-- Assigned task --
Take the line with "Click the paper plane send tokens button" as the first line and the last line of the data as the final one. Write out those lines exactly, and no others.

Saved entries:

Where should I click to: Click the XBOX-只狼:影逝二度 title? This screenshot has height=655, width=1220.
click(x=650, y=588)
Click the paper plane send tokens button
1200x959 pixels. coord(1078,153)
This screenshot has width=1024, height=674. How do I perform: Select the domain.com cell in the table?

-- Output of the exercise --
Click the paper plane send tokens button
1200x959 pixels. coord(1078,153)
This screenshot has width=1024, height=674. How do I perform: Select the domain.com cell in the table?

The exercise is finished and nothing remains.